Americans across the country solemnly and fittingly commemorated the worst attack on our country in any of our lifetimes. We held moments of silence; we once again stared in horror at the pictures of the Twin Towers coming down; we remembered the sacrifices of those we lost on that terrible day, and the sacrifices of those who have laid down their lives to prevent another day like that from occurring again.
And yet there is a strange disconnect between how we felt on 9-11 and how we feel today. On 9-11, as we watched our fellow Americans leaping from hundreds of stories to their deaths, as we watched symbols of our might in flaming ruins, we felt conflicting emotions: frustration, unbearable grief. We also felt connected with one another on a visceral level. The overwhelming feeling of unity we felt came from a deep and abiding conviction that our republic was worth defending.
I’m not sure some liberals ever understood that. That is why Paul Krugman, fort instance, devoted his 10th anniversary column to demeaning the leadership of President George W. Bush and New York Mayor Rudy Giuliani in the aftermath of the attacks:
“What happened after 9/11 — and I think even people on the right know this, whether they admit it or not — was deeply shameful. Te [sic] atrocity should have been a unifying event, but instead it became a wedge issue. Fake heroes like Bernie Kerik, Rudy Giuliani, and, yes, George W. Bush raced to cash in on the horror. And then the attack was used to justify an unrelated war the neocons wanted to fight, for all the wrong reasons. A lot of other people behaved badly. How many of our professional pundits — people who should have understood very well what was happening — took the easy way out, turning a blind eye to the corruption and lending their support to the hijacking of the atrocity? The memory of 9/11 has been irrevocably poisoned; it has become an occasion for shame. And in its heart, the nation knows it.”
This is absurd. But it is not an uncommon view from the left. In the aftermath of an attack on America, the liberals’ ideal of unity emphasized self doubt over strength and vengeance. Paul Krugman, in Michael Moore fashion, thinks that the aftermath of 9-11 was “shameful” because Americans took out the bad guys but left the real bad guys – our president and vice president – in power. What is truly shameful about his piece is that Krugman is serious.

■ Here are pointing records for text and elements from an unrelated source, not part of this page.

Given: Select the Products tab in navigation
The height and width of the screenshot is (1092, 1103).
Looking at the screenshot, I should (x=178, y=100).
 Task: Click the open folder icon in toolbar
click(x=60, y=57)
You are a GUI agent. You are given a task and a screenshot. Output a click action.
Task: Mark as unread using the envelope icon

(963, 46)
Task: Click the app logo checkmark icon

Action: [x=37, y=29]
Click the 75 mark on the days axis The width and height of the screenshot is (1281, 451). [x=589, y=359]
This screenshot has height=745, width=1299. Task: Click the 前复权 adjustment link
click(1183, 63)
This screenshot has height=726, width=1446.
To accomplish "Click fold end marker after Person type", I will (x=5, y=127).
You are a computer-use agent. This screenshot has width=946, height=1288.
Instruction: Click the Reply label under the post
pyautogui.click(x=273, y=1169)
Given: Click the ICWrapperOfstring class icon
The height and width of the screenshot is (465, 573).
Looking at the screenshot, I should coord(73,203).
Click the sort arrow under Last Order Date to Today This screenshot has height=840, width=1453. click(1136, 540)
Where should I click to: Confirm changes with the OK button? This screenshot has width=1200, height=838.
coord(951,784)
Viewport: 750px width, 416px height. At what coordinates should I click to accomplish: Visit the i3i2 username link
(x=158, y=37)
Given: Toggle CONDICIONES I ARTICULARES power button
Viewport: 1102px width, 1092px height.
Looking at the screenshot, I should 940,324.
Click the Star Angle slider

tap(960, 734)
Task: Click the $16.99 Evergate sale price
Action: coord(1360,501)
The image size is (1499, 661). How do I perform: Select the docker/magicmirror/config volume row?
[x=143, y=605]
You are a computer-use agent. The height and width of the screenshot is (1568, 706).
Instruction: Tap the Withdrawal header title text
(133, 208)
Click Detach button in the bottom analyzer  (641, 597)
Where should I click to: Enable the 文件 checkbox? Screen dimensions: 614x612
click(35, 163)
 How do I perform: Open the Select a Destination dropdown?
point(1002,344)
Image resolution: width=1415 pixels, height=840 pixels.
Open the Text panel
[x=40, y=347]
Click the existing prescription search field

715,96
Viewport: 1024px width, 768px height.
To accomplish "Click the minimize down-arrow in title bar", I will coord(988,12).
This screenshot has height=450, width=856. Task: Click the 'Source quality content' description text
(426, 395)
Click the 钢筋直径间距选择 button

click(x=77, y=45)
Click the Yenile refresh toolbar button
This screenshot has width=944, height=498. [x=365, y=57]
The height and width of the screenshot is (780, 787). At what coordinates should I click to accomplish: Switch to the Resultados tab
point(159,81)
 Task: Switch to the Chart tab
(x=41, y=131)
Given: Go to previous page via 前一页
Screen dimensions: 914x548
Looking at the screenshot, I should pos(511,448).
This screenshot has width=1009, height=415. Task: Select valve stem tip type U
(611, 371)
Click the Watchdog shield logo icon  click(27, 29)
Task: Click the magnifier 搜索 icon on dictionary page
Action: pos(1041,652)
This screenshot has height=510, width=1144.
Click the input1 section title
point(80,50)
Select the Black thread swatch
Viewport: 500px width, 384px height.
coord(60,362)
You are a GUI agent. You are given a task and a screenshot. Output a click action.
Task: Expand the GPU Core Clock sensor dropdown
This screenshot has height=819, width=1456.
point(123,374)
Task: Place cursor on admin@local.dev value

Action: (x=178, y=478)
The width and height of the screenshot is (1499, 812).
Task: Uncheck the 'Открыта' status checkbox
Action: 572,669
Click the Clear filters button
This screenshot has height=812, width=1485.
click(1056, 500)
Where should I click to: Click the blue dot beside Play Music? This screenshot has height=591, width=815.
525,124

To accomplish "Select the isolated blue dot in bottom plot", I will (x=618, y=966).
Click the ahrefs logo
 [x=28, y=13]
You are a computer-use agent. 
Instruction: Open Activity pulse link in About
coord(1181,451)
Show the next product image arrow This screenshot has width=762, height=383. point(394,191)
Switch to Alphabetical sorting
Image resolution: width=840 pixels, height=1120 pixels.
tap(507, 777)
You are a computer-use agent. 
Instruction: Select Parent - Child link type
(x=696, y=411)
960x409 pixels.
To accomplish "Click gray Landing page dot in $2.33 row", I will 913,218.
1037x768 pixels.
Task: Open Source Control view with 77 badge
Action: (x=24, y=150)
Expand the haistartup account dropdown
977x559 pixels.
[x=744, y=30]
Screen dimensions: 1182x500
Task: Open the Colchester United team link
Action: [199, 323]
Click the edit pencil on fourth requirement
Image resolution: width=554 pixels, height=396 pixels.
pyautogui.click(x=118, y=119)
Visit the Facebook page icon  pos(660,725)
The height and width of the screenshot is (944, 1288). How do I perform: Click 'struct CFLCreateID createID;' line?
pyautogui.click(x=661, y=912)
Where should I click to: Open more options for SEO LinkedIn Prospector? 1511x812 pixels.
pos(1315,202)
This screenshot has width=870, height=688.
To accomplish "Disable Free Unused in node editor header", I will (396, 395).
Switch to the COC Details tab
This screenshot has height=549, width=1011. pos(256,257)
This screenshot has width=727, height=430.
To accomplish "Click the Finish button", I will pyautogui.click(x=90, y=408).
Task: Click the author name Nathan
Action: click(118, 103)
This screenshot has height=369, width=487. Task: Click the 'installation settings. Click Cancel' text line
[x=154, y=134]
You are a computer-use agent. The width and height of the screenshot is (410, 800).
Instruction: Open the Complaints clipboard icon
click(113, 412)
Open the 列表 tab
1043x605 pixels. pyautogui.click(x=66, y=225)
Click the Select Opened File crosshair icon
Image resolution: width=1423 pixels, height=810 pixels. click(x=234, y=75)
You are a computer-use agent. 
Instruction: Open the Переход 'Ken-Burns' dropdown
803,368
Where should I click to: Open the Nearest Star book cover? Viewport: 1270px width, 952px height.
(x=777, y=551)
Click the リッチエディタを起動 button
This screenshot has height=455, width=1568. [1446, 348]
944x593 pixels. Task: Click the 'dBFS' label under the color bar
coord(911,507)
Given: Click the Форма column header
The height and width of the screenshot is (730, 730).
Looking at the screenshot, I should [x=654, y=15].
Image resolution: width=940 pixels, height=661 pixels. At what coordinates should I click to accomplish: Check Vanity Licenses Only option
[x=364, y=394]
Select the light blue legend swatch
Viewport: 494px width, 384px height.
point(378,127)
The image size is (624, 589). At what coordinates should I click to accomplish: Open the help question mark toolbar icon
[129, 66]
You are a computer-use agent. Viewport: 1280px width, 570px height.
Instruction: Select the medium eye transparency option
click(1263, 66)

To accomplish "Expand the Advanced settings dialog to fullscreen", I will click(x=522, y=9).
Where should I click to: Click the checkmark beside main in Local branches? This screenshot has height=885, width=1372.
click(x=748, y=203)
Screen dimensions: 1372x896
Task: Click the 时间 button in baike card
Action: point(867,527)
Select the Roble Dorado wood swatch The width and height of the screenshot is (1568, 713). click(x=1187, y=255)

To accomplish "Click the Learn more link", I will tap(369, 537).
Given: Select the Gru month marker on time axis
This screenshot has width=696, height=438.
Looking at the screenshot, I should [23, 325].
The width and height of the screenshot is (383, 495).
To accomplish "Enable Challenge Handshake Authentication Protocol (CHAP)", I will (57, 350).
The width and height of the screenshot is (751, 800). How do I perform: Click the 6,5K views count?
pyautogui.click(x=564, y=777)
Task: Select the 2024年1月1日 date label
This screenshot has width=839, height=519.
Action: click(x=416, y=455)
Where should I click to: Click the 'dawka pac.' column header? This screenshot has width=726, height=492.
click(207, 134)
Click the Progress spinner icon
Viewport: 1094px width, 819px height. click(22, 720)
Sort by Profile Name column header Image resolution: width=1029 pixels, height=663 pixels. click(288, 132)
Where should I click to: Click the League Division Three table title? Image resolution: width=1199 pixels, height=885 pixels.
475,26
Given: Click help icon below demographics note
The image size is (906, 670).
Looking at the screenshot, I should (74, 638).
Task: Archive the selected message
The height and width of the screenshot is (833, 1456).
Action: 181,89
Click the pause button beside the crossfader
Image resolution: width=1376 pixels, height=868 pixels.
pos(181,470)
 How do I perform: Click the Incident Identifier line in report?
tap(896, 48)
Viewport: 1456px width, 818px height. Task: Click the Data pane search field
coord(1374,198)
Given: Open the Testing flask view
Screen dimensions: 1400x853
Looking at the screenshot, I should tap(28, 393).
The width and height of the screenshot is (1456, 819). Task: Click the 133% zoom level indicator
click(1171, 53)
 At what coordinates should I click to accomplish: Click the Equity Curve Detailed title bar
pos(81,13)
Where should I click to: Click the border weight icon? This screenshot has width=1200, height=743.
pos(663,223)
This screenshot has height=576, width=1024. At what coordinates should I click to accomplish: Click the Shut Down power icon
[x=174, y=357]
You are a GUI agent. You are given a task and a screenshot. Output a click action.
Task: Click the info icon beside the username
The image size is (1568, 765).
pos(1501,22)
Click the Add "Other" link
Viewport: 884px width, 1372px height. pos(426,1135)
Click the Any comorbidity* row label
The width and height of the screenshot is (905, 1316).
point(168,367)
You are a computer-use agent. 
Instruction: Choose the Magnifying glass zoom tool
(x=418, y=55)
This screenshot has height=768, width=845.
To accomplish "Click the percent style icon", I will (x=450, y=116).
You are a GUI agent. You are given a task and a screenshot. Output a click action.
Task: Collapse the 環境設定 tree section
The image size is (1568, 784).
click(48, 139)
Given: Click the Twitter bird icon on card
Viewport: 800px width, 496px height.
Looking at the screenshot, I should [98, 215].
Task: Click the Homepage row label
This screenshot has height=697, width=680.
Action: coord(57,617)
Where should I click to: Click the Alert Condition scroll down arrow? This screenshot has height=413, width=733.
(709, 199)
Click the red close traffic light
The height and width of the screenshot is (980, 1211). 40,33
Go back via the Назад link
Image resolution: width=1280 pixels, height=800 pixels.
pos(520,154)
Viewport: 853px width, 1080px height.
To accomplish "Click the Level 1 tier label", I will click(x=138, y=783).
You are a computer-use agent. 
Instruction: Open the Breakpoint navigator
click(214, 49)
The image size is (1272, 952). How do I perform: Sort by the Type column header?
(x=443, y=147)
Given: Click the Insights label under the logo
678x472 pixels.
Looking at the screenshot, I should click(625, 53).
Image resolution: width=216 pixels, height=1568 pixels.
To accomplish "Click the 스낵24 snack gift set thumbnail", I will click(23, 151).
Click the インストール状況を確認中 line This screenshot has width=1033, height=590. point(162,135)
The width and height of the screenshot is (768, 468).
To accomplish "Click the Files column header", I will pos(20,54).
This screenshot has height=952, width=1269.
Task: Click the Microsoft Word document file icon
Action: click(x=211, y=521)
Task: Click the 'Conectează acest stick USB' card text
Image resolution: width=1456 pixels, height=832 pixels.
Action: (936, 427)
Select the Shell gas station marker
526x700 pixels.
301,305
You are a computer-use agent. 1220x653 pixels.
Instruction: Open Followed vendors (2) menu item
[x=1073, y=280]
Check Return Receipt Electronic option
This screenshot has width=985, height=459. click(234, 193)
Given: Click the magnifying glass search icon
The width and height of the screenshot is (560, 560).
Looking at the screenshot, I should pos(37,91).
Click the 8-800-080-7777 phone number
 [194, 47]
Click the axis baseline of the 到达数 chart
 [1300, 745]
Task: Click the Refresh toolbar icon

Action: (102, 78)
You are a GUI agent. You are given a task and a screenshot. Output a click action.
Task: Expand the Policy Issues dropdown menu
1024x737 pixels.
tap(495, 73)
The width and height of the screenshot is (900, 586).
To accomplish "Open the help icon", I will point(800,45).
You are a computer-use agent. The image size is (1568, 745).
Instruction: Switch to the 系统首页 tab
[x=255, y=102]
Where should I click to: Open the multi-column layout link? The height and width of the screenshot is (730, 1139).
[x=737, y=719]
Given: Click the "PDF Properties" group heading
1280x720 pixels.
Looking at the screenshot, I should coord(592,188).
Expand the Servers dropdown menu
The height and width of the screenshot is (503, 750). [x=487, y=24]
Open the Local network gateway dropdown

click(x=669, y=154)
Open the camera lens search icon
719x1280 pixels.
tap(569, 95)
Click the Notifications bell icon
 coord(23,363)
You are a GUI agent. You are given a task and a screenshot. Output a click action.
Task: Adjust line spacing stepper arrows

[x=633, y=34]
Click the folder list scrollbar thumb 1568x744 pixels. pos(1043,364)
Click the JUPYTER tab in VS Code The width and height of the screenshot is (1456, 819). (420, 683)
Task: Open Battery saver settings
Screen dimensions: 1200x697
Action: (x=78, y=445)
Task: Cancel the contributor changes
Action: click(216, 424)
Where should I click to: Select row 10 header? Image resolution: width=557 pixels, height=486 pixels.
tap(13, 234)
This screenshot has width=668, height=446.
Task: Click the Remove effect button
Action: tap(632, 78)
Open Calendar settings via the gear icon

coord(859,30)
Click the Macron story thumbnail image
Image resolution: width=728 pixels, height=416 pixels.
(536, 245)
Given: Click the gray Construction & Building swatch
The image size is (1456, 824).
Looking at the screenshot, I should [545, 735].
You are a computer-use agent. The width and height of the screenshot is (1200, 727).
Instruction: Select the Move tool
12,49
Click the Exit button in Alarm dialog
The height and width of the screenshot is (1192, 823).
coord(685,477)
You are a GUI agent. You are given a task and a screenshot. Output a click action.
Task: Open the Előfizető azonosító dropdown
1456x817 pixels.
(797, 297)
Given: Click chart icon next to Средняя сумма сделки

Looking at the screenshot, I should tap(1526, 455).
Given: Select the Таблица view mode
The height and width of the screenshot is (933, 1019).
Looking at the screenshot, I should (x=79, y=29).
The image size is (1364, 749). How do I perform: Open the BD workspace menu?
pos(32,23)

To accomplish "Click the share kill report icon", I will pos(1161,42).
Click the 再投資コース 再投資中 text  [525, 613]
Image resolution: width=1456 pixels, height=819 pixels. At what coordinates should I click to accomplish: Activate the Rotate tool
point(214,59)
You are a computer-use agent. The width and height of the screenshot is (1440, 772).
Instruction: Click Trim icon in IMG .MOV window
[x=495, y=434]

On Saturday, President Obama urged Americans to reclaim the unity they felt on 9-11 – but what sort of unity does Obama have in mind? According to the President, on September 11, “Americans came together in candlelight vigils, in our houses of worship and on the steps of the U.S. Capitol. Volunteers lined up to give blood and drove across the country to lend a hand. Schoolchildren donated their savings. Communities, faith groups and businesses collected food and clothing. We were united, as Americans. This is the true spirit of America we must reclaim this anniversary — the ordinary goodness and patriotism of the American people and the unity that we needed to move forward together, as one nation.”
True, but every nation comes together in the wake of tragedy. Every nation passes the hat for those who are maimed and the families of those who die; every nation holds candlelight vigils and urges schoolchildren to donate their savings.
The key to the American response to 9-11 is that it only partly about death and grieving. It was also about Americans recognizing for the first time in a generation that the American way of life is not everyone’s way of life and that there are people out there who seek to destroy our freedom and liberty each and every day. And it was a reminder that we have to come together as a nation to protect one another – and those values.
Many liberals will never understand that. President Obama’s op-ed never mentioned freedom or liberty. Paul Krugman never even thought of it. For them, 9-11 was a sad occurrence, to be sure, but it was not a moral call to recognize the evil that exists in the world and to fight it. That is why the chances of another 9-11 rise dramatically each time liberals take control of our terror-fighting infrastructure. They do not understand that freedom and liberty are worth defending, and they do not understand the nature of those we fight.